Daniel Rothbart | RamleAnthropocene

Daniel Rothbart, a multidisciplinary artist and writer, engages in ecological issues through his art installations in water sources all over the world in which he installs floating glass and aluminum sculptures. Several years ago he found out about the Pool of the Arches through the internet as part of his research on ancient reservoirs. “RamleAnthropocene” sums up three years of research and artwork focused on the 1,200 year old former cistern in the city of Ramle.

In the exhibition in the Pool of the Arches, Rothbart installed a sculpture reminiscent of marine forms, hinting at prehistoric geological eras during which the Tethys Sea covered our region, as well as referring to the decrease in biodiversity, one of the serious problems caused by humanity’s impact on the ecosystem. The sculptures, like drawings in the air, signs from an unknown alphabet, or perhaps moving and dancing creatures, elude definition, corresponding with the nature of water as a fluid, changing, flowing material. The kinetic sculptures are anchored with weights, made of materials that do not merge or change in water. The glass balls, a repeated motif in his oeuvre, recurring in the works made especially for this exhibition, bring to mind the local glass industry of the past.

Processes of climate change destined to take place in the distant future are taking place now, and are major issues on the international agenda. The current era has been defined as the Anthropocene, the geological era in which for the first time human activity is the main factor shaping life on Earth. Rothbart responds to the change, referring to the issue of conserving water which is expected to become a limited nature resource very soon. Through his moving sculptures, floating with the current, Rothbart refers to basic issues of humanity’s relationship to the ecosystem and to the site’s history. He treats the Pool of the Arches as a kind of treasure trove of resonances of various eras, facilitating contemplation of the past and thoughts on the present and the future.

Rothbart has been making art for decades on ecological issues. He installed works in water sites in various locations in the world, such as the installation Everything Flows, Nothing Stays The Same (For Enrico Pedrini) installed in hot mineral springs in Aachen Germany (2012) and Water Clocks: A Floating Sculptural Installation in the Hudson River (2021), during the pandemic.

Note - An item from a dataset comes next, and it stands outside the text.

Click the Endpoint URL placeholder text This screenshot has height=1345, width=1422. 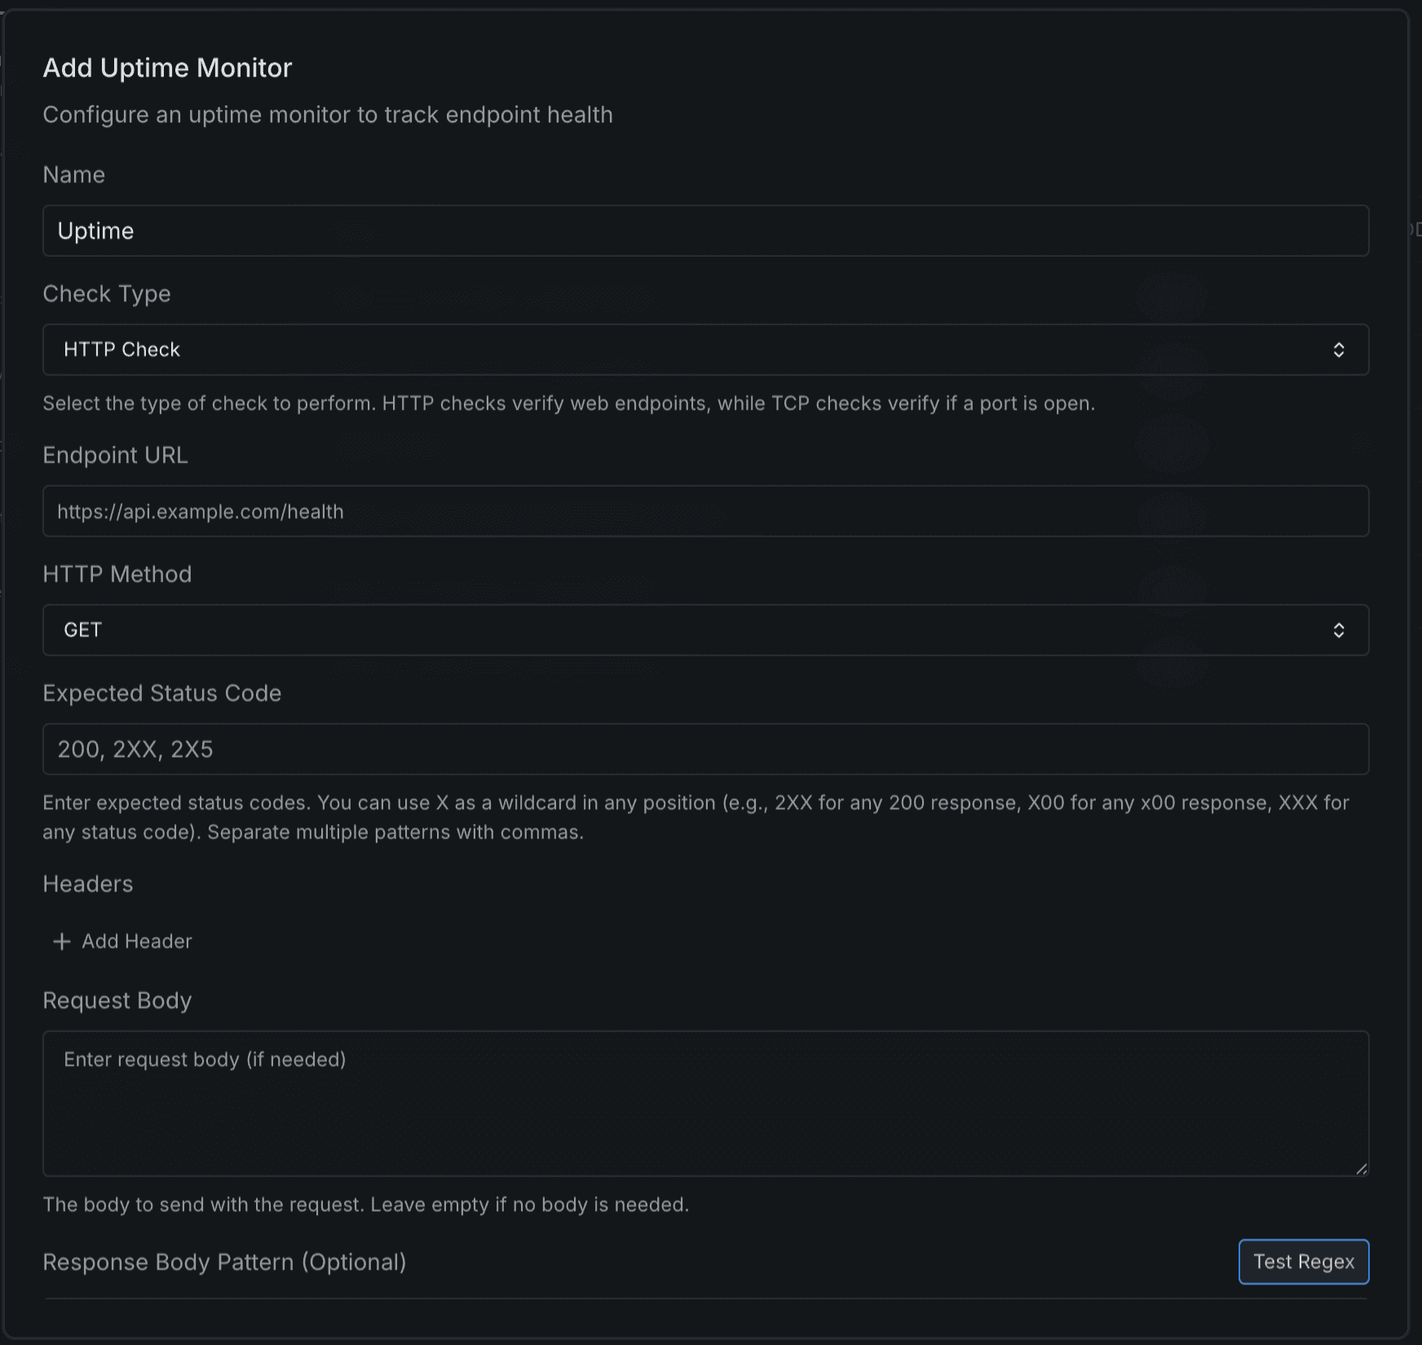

Daniel Rothbart holds a BFA from the Rhode Island School of Design and an MFA from Columbia University. Among his studio projects are Inscrutable Theologies, Aachen, Germany; Flotilla, Venice; Waterlines, Galerie Depardieu, Nice. His works have been exhibited at Rome’s Galleria Nazionale d’Arte Moderna; CR10 Arts, Linlithgo, NY; and in NYC, at Andrea Meislin, WhiteBox, Exit Art and the Lab Gallery. He received a Hays-Fulbright Grant for a stay in Italy. His works are in public and private collections, including the MOMA, NYC. Rothbart lives and works in New York.


The exhibition in the Pool of the Arches is supported by the NYSCA Foundation, New York State’s cultural foundation. During the exhibition, two evenings will be held in New York at the Whitebox and the JCC-Jewish Community Center, Manhattan, with a documentary screening from the Pool of the Arches. The film will tell about the CACR as a center of art and culture in the multicultural city of Ramle.


* The Center for Contemporary Art, Ramle-CACR is a venue for exhibiting art established in 2019. It was founded on the basis of the recognition of the vital necessity of art in an open civic society. The institution resonates the multicultural aspect and religious tolerance that characterizes its activities in Ramle, a world city with a rich heritage. Dr. Smadar Sheffi is the founder and Chief Curator of the CACR.


At the Herzl 112 space – Elena Ceretti Stein | Where Paths Meet

Festive opening: Sept. 19, 2023, at 5:30 p.m.

Closing: Jan. 12, 2024


At the Pool of Arches – Daniel Rothbart |RamleAnthropocene

Festive opening: Sept. 19, 2023, at 7:30 p.m.